Leaving out the images, please reproduce each line below exactly.

Data supplied:

»»

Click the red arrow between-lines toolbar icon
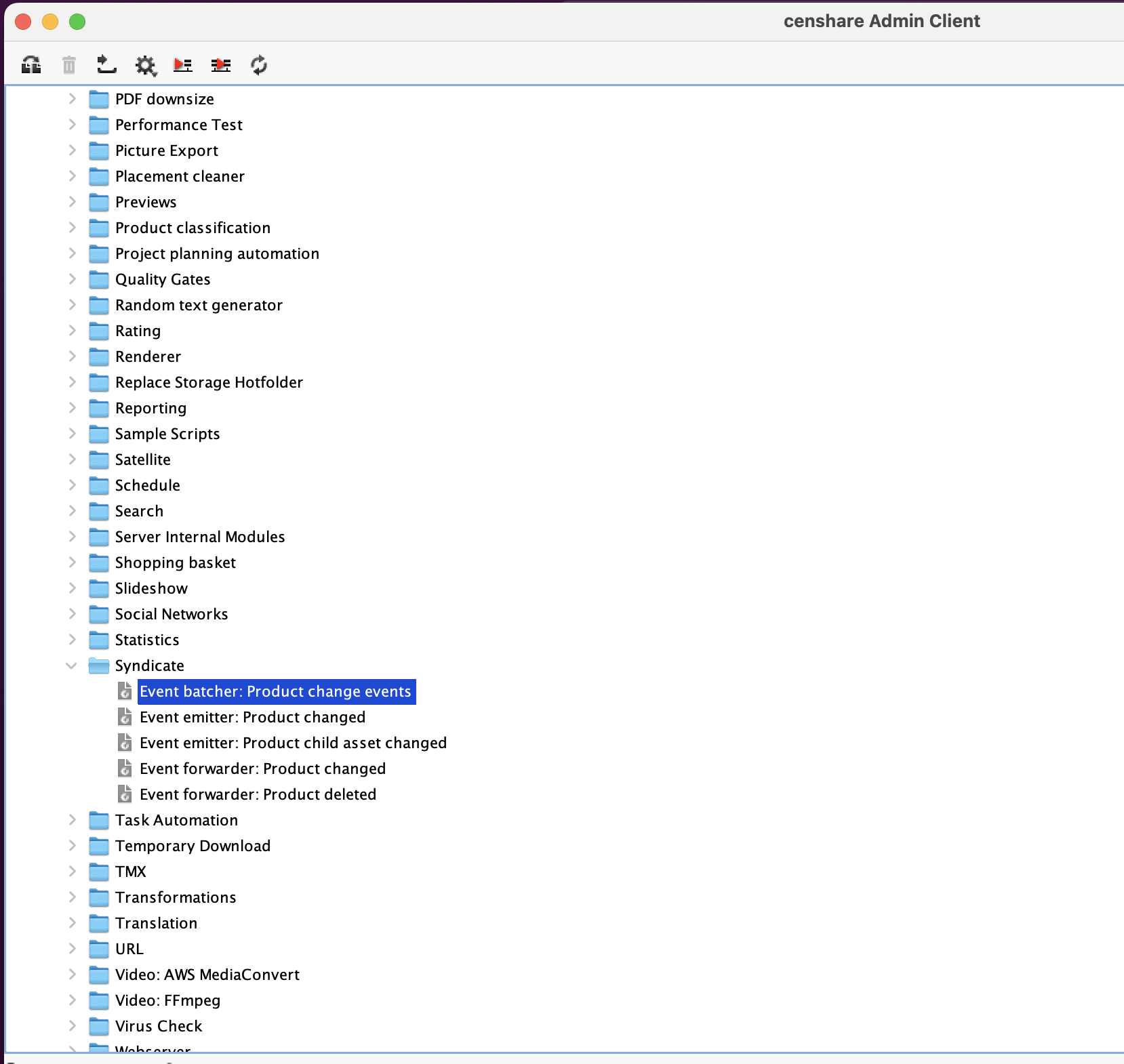This screenshot has height=1064, width=1124. pos(220,65)
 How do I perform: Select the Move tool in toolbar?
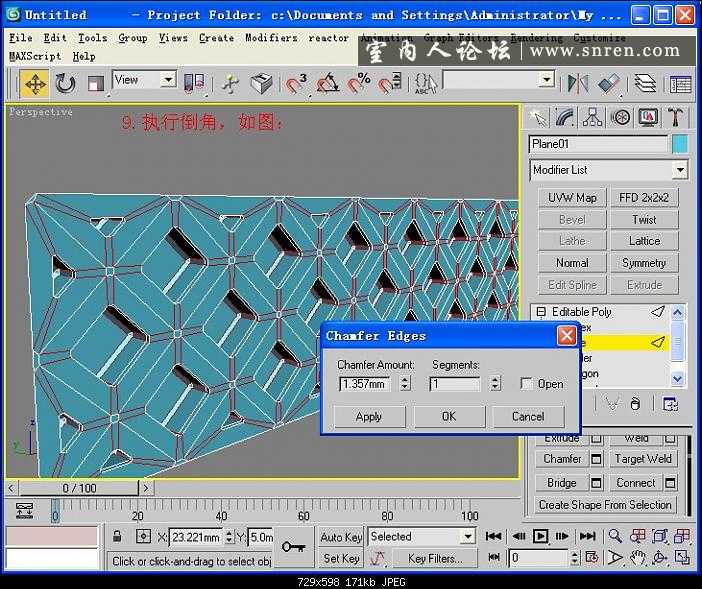click(x=34, y=84)
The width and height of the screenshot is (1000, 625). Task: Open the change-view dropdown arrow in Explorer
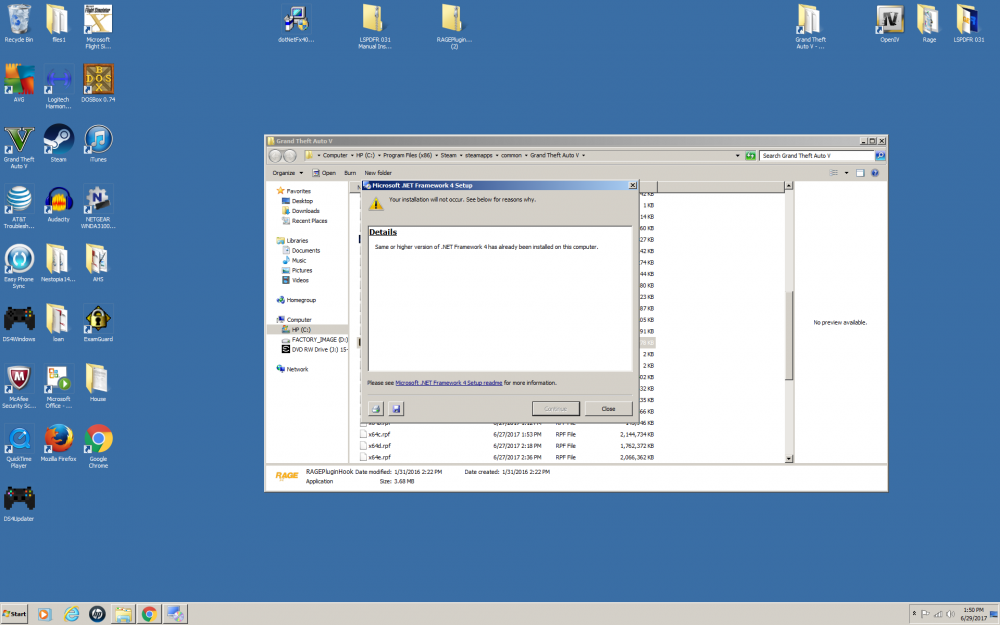pos(846,172)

««

Result of the exercise:
Click the red arrow between-lines toolbar icon
This screenshot has height=1064, width=1124. pos(220,65)
 How do I perform: Select the Move tool in toolbar?
click(x=34, y=84)
The width and height of the screenshot is (1000, 625). Task: Open the change-view dropdown arrow in Explorer
pos(846,172)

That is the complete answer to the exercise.